Whether the conversation is advice or credit, the underlying discipline is the same: capture the conversation accurately, consistently, and in a form you can defend later, without creating a pile of audio you then have to look after.
A practical way to tighten your file notes
- Agree a single file-note structure for the whole practice and use it every time. Consistency beats detail.
- Decide your position on audio. If you do not need the recording after the note is written, do not keep it. Every recording you retain is something you have to govern.
- If you are recording or transcribing, confirm your consent process matches the state the client is in. The rules are not uniform across Australia.
- Write or generate the note while the conversation is fresh, then review it yourself before it is finalised. A tool can draft it; your judgement signs it off.
- Lock the note once finalised so the record is fixed and any later change is an addition, not an edit. That is what makes it defensible.
You can do all of this manually. Most advisers have, for years. The reason to look at a transcript-only tool is that it does steps one, four and five consistently, from a transcript you already have, without adding audio storage to your compliance load.
Common questions
What is the difference between a record of advice and a file note?
The record of advice (or Statement of Advice) is the formal document the client receives. The file note is your contemporaneous record of what was actually said and decided in the conversation, including the client's concerns, the options discussed, and why they chose what they chose. The file note supports and explains the formal document.

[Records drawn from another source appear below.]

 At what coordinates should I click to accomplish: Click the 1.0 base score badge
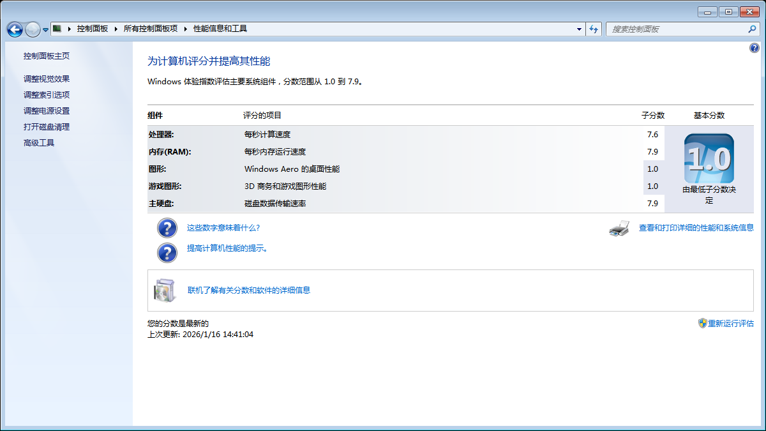[x=709, y=158]
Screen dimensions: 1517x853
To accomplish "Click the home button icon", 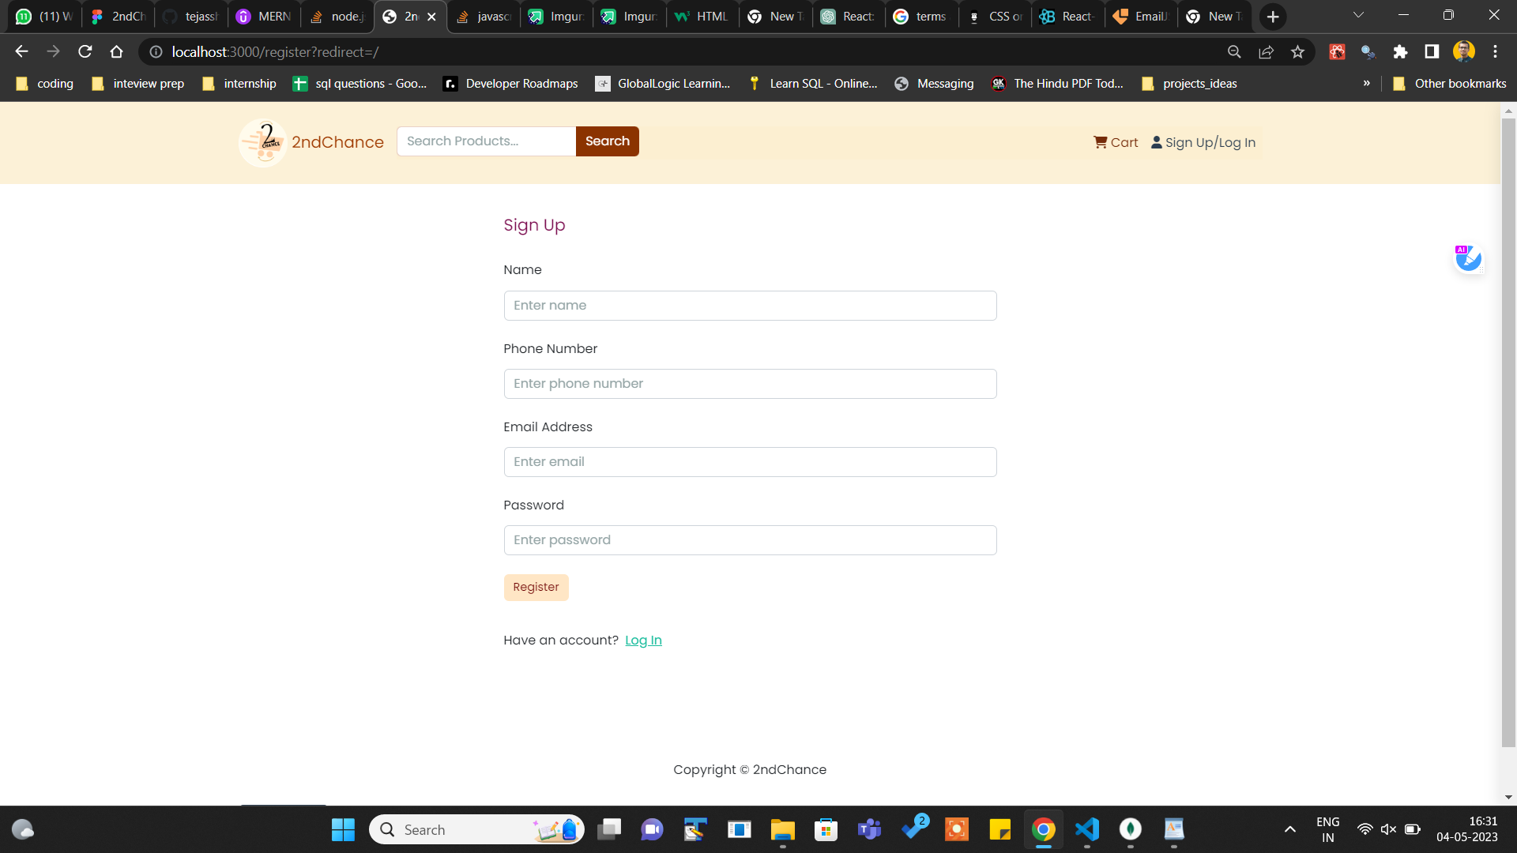I will [x=117, y=52].
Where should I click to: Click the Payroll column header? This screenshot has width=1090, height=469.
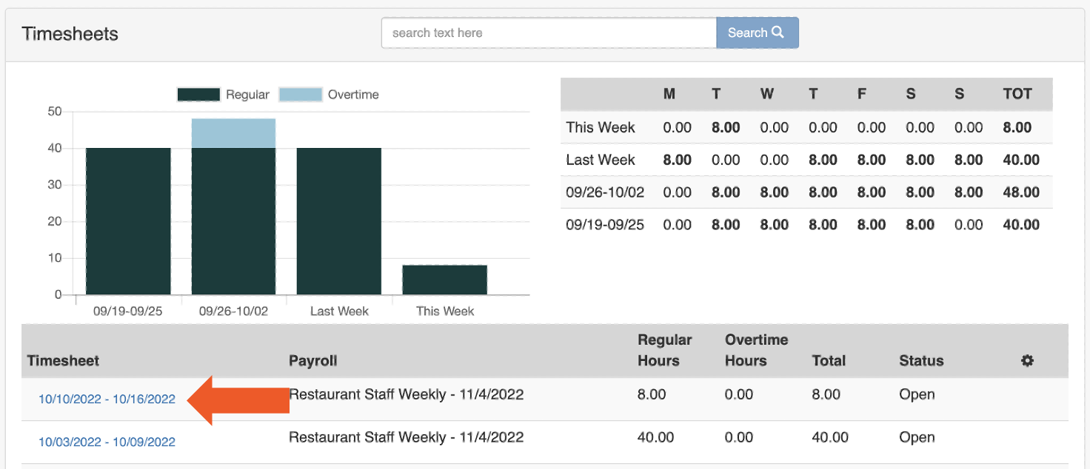pyautogui.click(x=313, y=360)

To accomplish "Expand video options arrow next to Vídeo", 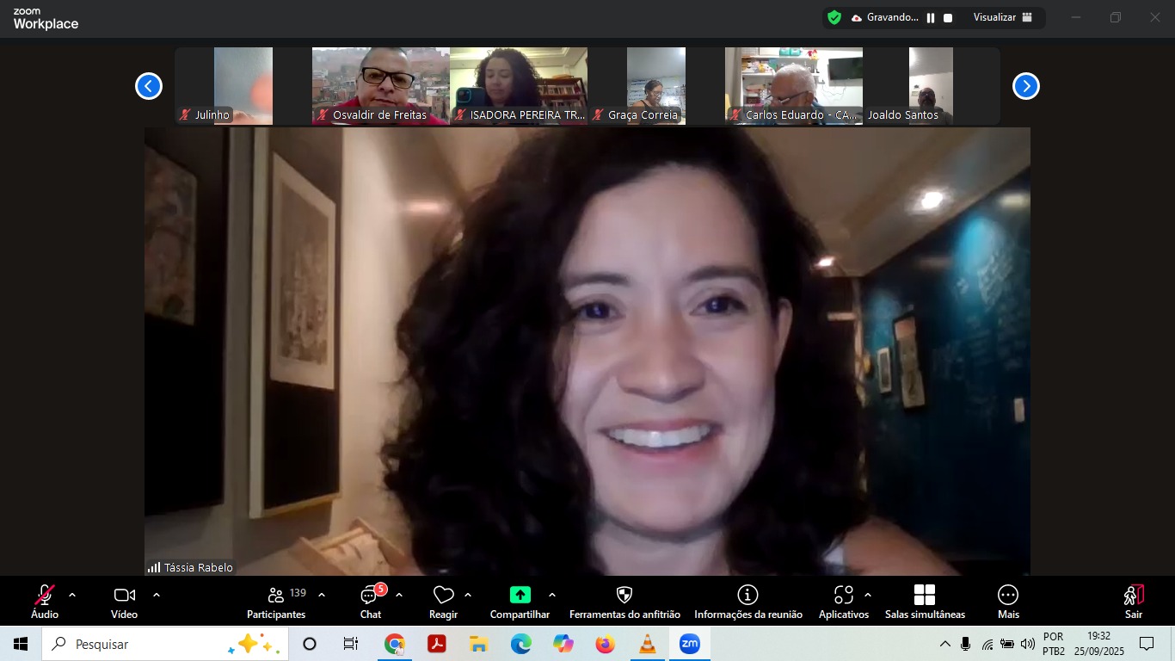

Do I have to record client meetings to keep good file notes?
No. Recording or transcribing makes the note more accurate, but the recording itself is sensitive personal information you then have to store and govern. A transcript-only tool like CallNote lets you generate the note from a transcript your system already made, so you keep the note without holding a fresh audio recording.
Where is my data stored if I use a transcript-only tool?

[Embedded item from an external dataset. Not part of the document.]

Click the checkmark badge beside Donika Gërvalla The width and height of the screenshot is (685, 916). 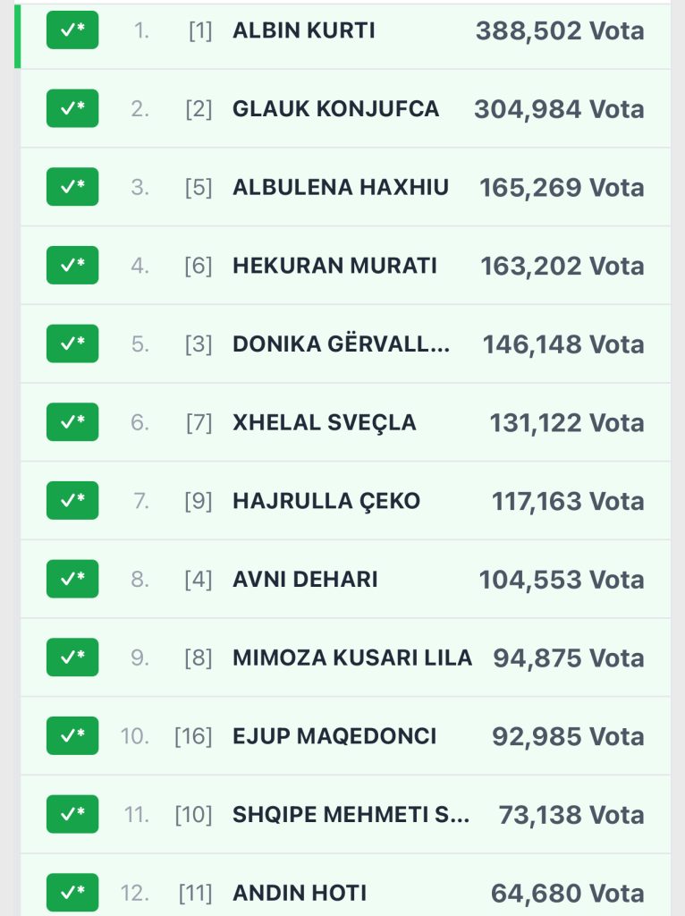(x=72, y=344)
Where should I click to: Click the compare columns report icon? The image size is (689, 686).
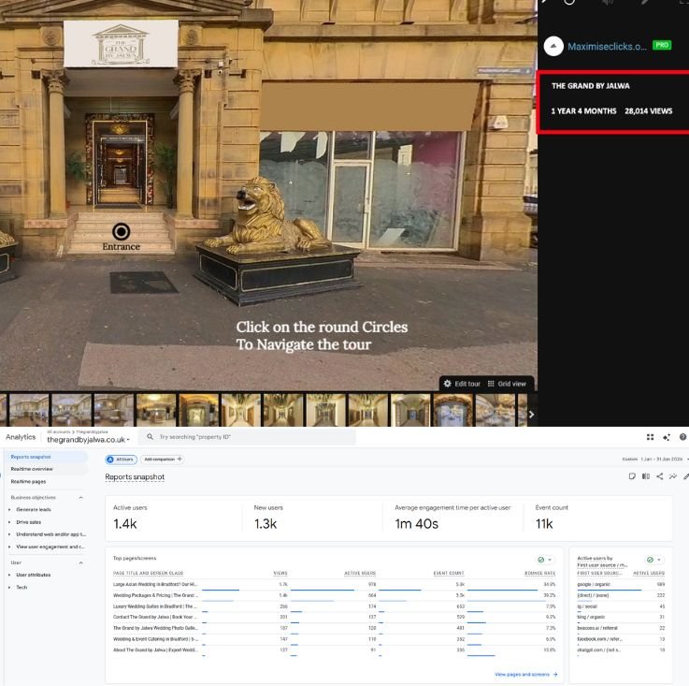645,476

With CallNote, data is hosted in AWS Sydney, encrypted with AES-256, and never used to train AI models. Always check the specific vendor's current data-residency and retention terms before adopting any tool, since they vary.
How is CallNote different from Claras for advisers?
Claras is an established Australian adviser tool that records or uploads the meeting and integrates deeply with XPlan. CallNote takes the transcript-only path: it never handles call audio, receives a transcript that already exists, and leads with phone-system connections and per-state consent scripts. They suit different practices. See the CallNote vs Claras comparison for the full side-by-side.
Is this article legal advice?
No. It is general guidance for Australian financial advisers. Check your AFSL's policies and ASIC's current record-keeping requirements, and seek your own compliance advice before changing how your practice documents advice.